_Job 1_:
From the SNUCSE GPU Service manual, list every action the service may take if it finds guaranteed resources over-allocated but unused.
_Job 2_:
Retype the stretch of the SNUCSE GPU Service manual from "SNUCSE GPU Service 3.0" through "workspace application form.".

SNUCSE GPU Service 3.0
SNUCSE GPU Service (SGS) 3.0 is a free service provided to students in the SNU CSE department. Before using this service, make sure you read this manual very carefully.
This service is provided for research purposes only. Please limit your use to the reasons stated in your workspace application form.
Links
- Workspace management page:
sgs.snucse.org
- Registry:
sgs-registry.snucse.org
- Dashboard
sgs-dashboard.snucse.org
Best-Effort
This service is provided on a best-effort basis. Bacchus volunteers will try our best to ensure smooth operations for everyone, but service may be interrupted either due to technical issues, maintenance, or because the resources are in use by another user.
Your containers may be terminated, without warning, at any time. To prevent data loss, ensure all important data is stored in persistent volumes. We cannot recover lost data from terminated containers.
Resource policy
There are two types of quotas: guaranteed (including GPU and storage) and limits.
Guaranteed resources, when assigned to a running pod, are reserved exclusively for the container for the duration of its run-time. This means that even if your container is completely idle, other users will not be able to use those resources.
If we discover over-allocation of guaranteed resources (including GPUs), without actually using the resources, we may take appropriate action, including:
- Terminating the offending containers
- Disabling your workspace
- Restricting access to this service permanently
Limits are the maximum amount of resources that can be used across all containers in the workspace. These may be overcommited, and we cannot guarantee that compute resources will be available to you unless you use guaranteed quotas.

_Data provided_:
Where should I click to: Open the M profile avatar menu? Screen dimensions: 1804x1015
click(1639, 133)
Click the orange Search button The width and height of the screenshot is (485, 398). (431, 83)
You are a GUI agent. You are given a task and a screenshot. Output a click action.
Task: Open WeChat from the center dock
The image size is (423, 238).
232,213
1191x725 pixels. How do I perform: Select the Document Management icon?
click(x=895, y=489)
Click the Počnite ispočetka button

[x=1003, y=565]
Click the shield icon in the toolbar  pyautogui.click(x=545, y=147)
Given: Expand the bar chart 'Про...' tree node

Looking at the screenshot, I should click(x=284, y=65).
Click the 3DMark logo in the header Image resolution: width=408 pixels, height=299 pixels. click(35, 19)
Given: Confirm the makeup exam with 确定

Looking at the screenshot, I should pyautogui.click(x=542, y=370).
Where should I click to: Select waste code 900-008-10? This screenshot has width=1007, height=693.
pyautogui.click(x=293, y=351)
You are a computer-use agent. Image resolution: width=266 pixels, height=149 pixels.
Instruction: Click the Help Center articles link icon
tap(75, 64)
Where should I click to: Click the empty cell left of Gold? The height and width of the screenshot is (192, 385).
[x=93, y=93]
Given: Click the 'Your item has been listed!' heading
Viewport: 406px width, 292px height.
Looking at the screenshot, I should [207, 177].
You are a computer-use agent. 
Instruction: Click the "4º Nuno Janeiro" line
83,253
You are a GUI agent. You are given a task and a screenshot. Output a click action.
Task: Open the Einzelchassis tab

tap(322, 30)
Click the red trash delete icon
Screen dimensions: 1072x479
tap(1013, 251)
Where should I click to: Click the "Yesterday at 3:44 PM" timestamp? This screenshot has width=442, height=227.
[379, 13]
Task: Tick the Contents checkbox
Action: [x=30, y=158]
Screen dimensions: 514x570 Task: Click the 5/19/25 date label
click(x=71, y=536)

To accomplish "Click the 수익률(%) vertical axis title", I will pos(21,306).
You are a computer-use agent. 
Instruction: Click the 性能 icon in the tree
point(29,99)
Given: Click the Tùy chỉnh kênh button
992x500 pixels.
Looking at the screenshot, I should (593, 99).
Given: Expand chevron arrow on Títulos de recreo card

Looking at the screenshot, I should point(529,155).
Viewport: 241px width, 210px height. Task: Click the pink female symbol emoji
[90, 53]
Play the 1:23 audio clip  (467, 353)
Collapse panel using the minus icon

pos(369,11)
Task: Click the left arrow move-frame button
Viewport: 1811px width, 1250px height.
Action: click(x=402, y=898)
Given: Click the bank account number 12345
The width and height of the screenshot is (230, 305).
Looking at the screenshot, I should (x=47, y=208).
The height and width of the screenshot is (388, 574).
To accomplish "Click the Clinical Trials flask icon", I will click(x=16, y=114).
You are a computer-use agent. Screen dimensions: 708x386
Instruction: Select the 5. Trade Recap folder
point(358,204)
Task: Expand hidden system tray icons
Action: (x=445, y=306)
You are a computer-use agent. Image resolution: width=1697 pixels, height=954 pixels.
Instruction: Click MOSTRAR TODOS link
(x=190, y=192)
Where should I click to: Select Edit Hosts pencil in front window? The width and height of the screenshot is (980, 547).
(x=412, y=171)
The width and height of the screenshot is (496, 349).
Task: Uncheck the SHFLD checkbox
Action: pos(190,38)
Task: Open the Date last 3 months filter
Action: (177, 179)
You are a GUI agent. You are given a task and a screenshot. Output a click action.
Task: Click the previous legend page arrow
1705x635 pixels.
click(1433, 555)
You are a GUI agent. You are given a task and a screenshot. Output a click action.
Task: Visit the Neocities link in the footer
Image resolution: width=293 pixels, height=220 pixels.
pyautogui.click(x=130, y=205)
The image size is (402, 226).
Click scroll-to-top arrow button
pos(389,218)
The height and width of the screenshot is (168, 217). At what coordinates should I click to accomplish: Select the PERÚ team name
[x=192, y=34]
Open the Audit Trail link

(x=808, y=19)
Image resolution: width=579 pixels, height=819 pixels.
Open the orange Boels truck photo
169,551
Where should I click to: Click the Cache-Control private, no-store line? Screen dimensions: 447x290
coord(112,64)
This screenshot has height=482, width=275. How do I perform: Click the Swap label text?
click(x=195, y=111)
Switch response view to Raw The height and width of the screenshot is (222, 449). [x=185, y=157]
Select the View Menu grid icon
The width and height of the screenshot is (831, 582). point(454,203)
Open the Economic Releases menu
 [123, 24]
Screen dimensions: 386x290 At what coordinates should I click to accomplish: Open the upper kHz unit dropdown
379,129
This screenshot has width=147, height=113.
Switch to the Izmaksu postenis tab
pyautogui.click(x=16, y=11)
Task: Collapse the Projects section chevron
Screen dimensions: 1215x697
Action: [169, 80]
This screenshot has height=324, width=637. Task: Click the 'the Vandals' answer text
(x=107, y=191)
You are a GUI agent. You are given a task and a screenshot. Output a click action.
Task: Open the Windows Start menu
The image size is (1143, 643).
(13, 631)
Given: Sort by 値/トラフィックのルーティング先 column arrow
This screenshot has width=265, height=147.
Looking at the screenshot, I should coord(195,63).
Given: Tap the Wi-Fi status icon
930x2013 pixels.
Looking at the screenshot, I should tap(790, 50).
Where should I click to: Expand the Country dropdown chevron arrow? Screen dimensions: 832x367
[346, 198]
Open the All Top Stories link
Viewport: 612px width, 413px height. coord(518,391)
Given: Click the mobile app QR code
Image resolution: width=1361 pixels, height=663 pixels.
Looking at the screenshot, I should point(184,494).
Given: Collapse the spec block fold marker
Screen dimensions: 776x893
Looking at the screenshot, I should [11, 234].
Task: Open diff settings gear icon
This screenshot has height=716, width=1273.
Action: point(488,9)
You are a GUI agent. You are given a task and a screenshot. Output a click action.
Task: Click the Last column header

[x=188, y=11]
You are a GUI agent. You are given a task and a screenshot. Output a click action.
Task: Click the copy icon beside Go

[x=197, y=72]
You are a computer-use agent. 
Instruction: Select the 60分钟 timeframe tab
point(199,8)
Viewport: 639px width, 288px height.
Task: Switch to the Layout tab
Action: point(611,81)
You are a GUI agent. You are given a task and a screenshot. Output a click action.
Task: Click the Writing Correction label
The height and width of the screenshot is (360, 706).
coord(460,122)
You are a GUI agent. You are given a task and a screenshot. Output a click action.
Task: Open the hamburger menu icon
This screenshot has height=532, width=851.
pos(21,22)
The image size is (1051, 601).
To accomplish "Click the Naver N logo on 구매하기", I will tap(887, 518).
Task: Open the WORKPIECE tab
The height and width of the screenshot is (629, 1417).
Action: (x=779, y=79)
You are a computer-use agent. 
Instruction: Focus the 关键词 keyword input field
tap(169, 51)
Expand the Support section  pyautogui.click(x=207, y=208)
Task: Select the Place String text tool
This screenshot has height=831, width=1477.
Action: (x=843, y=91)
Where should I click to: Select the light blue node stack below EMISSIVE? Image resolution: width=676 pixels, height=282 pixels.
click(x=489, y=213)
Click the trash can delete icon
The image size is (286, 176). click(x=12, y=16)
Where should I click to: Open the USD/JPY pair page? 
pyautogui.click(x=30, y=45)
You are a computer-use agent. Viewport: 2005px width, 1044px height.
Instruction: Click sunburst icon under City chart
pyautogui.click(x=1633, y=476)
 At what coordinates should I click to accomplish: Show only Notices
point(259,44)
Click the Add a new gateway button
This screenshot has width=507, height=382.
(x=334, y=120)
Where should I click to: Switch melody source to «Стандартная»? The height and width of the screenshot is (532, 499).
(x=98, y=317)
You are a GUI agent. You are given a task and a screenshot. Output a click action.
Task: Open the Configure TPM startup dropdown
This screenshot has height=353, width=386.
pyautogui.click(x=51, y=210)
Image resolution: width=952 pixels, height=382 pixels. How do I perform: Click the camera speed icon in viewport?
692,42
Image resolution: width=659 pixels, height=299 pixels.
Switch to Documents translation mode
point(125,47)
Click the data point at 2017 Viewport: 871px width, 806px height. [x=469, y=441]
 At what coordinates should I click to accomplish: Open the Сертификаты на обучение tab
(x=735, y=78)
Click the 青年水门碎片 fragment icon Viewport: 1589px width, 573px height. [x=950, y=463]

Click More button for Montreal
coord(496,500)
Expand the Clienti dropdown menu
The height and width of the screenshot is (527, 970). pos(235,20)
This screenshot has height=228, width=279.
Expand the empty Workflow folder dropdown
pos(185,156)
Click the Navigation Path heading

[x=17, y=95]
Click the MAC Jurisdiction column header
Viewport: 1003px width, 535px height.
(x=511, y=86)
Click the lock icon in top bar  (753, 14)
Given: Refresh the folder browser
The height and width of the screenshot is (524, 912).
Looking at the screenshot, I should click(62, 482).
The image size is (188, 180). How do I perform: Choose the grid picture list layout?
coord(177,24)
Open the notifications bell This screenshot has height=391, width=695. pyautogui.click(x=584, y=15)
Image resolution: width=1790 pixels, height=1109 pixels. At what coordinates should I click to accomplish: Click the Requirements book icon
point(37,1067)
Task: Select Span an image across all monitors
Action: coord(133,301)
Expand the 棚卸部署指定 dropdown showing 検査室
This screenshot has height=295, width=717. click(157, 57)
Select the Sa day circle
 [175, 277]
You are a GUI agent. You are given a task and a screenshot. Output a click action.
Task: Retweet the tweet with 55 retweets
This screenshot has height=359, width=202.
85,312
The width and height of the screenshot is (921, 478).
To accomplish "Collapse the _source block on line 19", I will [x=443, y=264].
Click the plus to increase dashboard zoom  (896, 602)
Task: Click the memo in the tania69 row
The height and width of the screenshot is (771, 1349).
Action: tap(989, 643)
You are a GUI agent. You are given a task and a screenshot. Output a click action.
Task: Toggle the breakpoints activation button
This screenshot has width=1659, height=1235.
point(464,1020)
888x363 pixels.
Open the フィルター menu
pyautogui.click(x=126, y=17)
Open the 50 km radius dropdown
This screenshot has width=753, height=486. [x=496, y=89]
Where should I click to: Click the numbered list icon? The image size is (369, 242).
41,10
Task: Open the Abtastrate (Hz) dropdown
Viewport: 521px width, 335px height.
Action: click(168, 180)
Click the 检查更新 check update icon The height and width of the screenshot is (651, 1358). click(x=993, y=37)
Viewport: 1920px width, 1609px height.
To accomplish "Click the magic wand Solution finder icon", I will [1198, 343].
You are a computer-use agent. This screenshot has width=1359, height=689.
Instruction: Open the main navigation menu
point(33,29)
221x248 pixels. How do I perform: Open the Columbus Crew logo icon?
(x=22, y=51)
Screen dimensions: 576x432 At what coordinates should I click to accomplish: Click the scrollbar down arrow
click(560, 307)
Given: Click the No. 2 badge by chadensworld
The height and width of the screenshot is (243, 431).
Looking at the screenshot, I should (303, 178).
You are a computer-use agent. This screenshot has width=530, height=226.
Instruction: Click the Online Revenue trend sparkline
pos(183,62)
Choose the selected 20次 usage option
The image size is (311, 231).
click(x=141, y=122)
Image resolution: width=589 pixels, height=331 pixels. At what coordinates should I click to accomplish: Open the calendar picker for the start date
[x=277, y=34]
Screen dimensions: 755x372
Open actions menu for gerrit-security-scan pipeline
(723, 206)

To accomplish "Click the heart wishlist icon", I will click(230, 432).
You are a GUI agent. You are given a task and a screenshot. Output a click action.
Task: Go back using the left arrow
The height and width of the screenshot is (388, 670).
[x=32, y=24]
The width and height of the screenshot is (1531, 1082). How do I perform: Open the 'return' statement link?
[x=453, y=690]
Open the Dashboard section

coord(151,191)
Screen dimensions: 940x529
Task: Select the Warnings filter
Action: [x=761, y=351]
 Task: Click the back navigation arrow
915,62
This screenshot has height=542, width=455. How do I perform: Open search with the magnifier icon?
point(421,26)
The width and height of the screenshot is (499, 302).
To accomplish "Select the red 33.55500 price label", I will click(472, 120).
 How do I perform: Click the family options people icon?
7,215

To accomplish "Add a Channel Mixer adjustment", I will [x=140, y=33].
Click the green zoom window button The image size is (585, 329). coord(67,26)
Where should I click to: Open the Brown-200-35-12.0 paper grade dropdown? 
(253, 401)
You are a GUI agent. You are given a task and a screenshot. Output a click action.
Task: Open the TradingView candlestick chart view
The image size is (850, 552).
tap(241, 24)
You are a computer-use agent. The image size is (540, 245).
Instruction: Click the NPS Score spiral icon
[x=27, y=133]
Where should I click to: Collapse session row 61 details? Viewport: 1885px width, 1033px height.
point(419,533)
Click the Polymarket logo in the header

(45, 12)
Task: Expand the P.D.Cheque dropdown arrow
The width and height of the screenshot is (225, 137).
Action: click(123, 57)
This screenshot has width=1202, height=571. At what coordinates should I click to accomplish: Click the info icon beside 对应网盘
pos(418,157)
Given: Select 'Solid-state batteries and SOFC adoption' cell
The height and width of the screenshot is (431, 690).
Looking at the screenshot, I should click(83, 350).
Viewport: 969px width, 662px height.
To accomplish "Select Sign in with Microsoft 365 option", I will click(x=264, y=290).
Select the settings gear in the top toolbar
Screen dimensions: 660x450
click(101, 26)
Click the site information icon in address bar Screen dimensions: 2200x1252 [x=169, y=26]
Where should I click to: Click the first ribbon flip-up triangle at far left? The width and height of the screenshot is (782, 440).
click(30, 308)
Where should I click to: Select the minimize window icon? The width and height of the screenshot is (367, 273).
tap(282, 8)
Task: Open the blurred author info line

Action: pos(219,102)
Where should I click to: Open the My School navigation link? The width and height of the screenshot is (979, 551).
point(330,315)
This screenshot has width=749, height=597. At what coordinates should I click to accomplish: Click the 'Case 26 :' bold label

_Exercise solution 1_:
- Terminating the offending containers
- Disabling your workspace
- Restricting access to this service permanently

_Exercise solution 2_:
SNUCSE GPU Service 3.0
SNUCSE GPU Service (SGS) 3.0 is a free service provided to students in the SNU CSE department. Before using this service, make sure you read this manual very carefully.
This service is provided for research purposes only. Please limit your use to the reasons stated in your workspace application form.